Under Article 69 of the constitution, records of open parliamentary proceedings are entitled to be made publicly available through both radio broadcasting and the Official Gazette, while Article 160 places the publication under the supervision of the judiciary.

== Archives and holdings ==
A complete archival collection of the publication is preserved at the Majlis Library, Museum and Document Center in Tehran.

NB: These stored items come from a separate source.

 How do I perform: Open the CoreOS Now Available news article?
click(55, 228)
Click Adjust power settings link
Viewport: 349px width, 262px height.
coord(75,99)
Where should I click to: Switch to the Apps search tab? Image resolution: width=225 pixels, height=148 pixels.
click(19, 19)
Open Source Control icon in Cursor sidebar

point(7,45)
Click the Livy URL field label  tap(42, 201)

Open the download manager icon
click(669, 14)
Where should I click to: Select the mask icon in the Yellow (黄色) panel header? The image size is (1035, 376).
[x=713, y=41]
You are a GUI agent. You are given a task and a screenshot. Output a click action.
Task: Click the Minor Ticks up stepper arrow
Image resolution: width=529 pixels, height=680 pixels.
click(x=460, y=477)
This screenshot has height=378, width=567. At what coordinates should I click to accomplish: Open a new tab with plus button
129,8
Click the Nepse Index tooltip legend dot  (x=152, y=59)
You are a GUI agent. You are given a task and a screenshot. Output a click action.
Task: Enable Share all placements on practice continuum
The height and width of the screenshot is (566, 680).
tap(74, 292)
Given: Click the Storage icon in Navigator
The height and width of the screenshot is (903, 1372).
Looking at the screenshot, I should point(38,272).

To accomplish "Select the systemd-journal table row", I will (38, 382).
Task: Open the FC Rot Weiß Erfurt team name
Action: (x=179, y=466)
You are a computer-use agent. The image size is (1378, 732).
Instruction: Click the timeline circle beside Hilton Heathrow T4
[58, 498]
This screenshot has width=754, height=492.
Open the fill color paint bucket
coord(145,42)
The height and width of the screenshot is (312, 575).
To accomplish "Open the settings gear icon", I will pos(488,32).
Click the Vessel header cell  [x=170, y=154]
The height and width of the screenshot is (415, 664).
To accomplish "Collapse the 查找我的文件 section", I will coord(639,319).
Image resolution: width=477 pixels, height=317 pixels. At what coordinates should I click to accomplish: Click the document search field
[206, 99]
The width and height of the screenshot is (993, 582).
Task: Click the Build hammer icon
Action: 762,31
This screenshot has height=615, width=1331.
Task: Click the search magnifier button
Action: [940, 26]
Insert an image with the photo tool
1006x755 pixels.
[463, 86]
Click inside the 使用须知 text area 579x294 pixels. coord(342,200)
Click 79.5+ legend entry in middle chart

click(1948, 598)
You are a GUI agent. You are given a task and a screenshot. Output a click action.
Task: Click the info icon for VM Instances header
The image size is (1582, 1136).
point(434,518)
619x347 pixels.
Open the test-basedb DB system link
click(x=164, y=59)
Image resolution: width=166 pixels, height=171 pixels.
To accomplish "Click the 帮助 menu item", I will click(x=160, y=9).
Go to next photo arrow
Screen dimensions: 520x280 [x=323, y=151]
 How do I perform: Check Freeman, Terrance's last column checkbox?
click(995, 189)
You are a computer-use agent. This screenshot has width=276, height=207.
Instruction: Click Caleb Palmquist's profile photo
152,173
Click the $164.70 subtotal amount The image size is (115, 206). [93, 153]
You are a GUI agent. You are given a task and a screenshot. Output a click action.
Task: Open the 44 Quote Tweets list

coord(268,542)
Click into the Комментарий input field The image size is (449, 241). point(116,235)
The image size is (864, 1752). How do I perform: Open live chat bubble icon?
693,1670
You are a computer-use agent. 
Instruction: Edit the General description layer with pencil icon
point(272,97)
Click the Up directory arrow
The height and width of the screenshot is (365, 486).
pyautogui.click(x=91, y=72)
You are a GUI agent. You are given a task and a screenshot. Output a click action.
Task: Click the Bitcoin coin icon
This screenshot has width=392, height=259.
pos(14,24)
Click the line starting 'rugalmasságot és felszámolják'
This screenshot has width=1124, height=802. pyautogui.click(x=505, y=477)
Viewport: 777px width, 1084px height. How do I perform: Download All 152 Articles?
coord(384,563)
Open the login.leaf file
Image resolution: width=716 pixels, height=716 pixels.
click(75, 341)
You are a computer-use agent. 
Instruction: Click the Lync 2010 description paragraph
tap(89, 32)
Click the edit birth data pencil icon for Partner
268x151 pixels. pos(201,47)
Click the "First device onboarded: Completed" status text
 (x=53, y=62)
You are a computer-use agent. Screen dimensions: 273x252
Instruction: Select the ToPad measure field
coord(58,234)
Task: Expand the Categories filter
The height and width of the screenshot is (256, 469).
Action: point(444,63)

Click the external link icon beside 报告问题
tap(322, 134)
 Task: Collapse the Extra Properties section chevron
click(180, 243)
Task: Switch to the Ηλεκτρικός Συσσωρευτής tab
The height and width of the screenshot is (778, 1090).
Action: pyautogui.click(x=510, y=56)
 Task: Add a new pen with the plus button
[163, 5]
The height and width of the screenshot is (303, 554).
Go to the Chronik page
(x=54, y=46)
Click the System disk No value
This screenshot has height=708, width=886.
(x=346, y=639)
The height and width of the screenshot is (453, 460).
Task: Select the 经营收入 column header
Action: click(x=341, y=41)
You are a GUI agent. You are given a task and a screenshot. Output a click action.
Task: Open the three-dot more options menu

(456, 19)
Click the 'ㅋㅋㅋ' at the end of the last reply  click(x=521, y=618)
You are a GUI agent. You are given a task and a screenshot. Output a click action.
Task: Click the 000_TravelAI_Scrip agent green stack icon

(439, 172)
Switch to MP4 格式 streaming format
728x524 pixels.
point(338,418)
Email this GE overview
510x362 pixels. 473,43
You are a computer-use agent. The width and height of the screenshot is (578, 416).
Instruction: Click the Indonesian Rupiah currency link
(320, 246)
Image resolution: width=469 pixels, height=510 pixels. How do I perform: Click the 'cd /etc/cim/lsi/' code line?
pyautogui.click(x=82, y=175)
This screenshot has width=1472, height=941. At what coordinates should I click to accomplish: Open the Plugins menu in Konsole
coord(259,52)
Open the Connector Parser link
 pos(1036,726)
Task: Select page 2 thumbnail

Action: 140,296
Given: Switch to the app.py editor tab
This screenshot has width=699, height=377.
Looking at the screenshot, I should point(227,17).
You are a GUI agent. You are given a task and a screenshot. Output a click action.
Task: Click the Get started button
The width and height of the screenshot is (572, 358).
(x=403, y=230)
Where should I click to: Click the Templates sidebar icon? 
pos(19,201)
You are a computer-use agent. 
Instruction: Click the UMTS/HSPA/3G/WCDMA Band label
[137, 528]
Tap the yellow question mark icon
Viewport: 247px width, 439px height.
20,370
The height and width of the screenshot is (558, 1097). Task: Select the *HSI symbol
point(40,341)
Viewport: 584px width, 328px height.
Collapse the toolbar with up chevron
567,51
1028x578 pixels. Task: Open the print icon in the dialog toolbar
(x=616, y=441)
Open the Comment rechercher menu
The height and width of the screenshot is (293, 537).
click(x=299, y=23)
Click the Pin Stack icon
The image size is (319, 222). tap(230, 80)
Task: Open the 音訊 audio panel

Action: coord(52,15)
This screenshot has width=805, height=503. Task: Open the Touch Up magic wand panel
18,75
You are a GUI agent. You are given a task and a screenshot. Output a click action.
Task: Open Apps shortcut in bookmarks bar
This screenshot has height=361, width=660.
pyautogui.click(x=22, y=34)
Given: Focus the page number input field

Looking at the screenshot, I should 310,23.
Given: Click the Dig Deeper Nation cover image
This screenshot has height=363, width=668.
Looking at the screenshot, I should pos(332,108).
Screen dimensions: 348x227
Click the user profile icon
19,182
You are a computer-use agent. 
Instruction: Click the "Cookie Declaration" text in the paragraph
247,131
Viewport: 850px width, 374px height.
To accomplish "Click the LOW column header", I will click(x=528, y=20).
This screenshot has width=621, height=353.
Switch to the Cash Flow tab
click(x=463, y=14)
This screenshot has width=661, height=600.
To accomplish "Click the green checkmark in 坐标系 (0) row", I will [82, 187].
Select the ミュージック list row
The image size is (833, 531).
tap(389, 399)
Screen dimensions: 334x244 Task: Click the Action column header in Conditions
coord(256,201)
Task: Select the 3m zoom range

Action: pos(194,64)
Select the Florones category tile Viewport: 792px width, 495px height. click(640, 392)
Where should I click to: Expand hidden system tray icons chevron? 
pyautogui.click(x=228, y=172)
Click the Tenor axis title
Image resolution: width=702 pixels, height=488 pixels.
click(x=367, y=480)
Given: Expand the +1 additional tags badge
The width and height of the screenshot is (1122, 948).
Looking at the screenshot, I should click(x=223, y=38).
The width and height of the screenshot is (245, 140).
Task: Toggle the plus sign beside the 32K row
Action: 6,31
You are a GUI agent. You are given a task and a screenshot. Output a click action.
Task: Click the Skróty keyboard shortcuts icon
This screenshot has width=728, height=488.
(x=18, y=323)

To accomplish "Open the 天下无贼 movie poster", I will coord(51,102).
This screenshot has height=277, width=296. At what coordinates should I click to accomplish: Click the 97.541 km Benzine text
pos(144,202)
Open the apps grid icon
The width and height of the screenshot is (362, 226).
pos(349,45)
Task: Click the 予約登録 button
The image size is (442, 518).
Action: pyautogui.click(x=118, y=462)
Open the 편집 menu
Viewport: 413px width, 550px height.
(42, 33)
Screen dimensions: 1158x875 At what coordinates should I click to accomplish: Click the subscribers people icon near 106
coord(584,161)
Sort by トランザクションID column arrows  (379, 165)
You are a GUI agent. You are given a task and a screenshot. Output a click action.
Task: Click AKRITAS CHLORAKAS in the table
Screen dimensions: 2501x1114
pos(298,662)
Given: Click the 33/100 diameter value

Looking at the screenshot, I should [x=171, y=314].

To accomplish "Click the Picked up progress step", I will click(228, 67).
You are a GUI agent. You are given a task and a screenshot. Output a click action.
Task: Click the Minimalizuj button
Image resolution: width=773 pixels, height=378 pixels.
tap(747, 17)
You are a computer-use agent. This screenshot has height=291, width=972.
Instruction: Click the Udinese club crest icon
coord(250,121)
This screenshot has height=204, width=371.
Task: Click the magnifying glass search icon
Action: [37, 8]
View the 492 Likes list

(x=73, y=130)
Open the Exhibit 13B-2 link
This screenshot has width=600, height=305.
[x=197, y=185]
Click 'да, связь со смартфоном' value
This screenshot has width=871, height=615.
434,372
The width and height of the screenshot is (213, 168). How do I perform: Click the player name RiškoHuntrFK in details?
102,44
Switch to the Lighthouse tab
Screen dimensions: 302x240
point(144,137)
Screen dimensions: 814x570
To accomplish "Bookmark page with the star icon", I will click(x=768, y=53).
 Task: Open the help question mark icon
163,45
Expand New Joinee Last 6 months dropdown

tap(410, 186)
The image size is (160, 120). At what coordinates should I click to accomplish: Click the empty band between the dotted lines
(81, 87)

Partial collections are held by several major libraries and research institutions across Iran, as well as by a number of international academic institutions, including Cambridge University Library, Hamburg University Library, and the Library of the School of Oriental Languages in Paris.

The preservation of these collections has made historical editions of the gazette an important resource for research on Iranian legal history, government administration, and the development of official state publications in Iran.